There were mass public protests. Among the crowd, making speeches to denounce the invasion and going from tank to tank to speak to the soldiers was Emil Zátopek. Zátopek’s biographer, Richard Askwith, describes this as being “akin to British football star, David Beckham, manning the barricades”.
Zátopek’s brave stand against the Soviet tanks that invaded his native Czechoslovakia, saw him fall foul of the newly installed Communist authorities and he paid dearly. He lost his job in the army and many of his privileges – and vanished from public life.
Emerging from Communist rule: Zátopek’s status restored
Even during his time of reduced status within Communist Czechoslovakia, Zátopek had an international standing that was such that he had continued to receive invitations from overseas. In 1972 he was invited to be a guest at the Munich Olympics and shortly afterwards to the funeral of the legendary Paavo Nurmi in Finland. At first, his employer and the authorities refused but, once it was realised that he was not a defector risk and that there was a propaganda advantage, he was allowed to accept invitations.
He was awarded the Pierre de Coubertin medal (the ‘true spirit of sportsmanship’ medal) in 1975.

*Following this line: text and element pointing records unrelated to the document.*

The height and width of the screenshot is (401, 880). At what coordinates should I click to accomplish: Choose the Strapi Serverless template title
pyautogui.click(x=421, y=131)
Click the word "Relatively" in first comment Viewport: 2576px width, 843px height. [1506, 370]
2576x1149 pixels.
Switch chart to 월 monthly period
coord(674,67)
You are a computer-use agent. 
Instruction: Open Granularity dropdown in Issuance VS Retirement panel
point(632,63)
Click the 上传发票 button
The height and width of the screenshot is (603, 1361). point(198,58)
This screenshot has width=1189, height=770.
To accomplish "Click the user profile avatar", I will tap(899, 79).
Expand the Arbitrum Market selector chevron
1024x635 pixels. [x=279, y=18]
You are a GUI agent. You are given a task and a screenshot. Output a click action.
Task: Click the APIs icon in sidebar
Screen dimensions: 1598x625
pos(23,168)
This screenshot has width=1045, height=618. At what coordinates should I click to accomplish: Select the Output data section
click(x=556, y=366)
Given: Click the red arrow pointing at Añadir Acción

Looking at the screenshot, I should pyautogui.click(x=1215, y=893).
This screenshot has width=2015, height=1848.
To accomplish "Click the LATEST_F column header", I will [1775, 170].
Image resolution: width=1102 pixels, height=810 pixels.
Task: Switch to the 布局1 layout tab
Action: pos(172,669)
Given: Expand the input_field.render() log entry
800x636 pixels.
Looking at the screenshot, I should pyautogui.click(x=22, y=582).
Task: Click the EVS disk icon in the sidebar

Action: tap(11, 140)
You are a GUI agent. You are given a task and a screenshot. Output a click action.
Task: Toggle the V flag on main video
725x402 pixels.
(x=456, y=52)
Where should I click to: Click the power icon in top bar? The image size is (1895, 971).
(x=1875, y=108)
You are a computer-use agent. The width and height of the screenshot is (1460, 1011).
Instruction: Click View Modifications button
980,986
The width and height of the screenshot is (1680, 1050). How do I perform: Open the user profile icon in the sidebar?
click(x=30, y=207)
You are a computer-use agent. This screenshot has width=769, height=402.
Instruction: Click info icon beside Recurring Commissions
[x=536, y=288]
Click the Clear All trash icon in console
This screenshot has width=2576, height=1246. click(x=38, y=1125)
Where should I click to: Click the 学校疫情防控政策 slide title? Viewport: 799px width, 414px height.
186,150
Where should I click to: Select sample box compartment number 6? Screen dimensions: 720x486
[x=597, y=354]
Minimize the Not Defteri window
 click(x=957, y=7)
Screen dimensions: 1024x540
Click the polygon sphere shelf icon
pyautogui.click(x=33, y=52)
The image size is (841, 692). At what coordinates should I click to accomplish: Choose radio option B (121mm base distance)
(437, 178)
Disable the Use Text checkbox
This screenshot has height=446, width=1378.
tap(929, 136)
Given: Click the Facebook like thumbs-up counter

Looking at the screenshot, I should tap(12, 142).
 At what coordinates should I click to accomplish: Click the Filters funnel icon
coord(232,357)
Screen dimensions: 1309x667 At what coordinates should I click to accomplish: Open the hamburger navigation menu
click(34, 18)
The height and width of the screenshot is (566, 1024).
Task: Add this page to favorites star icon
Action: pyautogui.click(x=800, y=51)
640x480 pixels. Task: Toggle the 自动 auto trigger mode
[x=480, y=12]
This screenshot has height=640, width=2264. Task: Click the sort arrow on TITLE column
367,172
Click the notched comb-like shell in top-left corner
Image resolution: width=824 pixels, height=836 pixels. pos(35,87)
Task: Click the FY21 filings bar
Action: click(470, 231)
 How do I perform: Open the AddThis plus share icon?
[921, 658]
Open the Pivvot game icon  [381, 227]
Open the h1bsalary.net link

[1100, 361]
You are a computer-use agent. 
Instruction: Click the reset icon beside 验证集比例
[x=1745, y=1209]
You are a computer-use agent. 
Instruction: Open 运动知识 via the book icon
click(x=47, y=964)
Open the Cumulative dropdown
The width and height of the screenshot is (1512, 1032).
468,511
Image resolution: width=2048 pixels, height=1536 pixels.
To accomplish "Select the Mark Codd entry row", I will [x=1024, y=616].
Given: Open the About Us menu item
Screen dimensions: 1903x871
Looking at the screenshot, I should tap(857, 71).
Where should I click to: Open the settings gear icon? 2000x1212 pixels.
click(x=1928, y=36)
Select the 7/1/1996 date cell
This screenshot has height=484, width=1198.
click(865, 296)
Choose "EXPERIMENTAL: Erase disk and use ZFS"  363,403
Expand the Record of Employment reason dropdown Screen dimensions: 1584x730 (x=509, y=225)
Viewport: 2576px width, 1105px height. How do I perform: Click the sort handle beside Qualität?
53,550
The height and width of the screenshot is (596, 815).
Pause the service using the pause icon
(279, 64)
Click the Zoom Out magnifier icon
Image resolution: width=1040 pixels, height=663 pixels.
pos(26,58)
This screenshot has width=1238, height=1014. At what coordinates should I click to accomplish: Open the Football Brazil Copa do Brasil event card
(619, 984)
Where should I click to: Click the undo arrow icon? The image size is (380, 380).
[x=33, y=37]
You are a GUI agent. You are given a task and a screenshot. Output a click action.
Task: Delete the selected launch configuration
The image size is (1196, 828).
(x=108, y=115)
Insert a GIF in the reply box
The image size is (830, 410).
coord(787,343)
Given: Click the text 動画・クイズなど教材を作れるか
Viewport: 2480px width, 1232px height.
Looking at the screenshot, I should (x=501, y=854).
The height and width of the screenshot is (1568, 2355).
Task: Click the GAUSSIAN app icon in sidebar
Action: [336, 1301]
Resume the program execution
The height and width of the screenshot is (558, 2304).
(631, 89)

Zátopek had been born into modest circumstances and during his life experienced many of the turmoils of his home country: Nazi Invasion, Communist takeover, the Prague Spring and Soviet invasion. Following the collapse of the USSR in the 1990s and the peaceful separation of Czechoslovakia into Czechia and Slovakia, the Czech Republic became a multi-party state. Vaclav Havel, the last president of Czechoslovakia and first president of the Czech Republic, restored Zátopek’s status.
Zátopek died in November 2000. He was accorded a state funeral at Prague’s National Theatre, which was crowded with leading figures from the international sports world including Juan Antonio Samaranch, president of the International Olympic Committee, and and International Amateur Athletic Federation president Lamine Diack, along with members of the Czech Republic government.
In 2012, he was named among the first 12 athletes to be inducted into the International Association of Athletics Federations hall of fame.
Zátopek’s athletics achievements are a matter of record, but it was also his wonderful personality, generous nature and bravery which won him so many friends and admirers around the world. He remains one of the best possible role models for the athletes of today.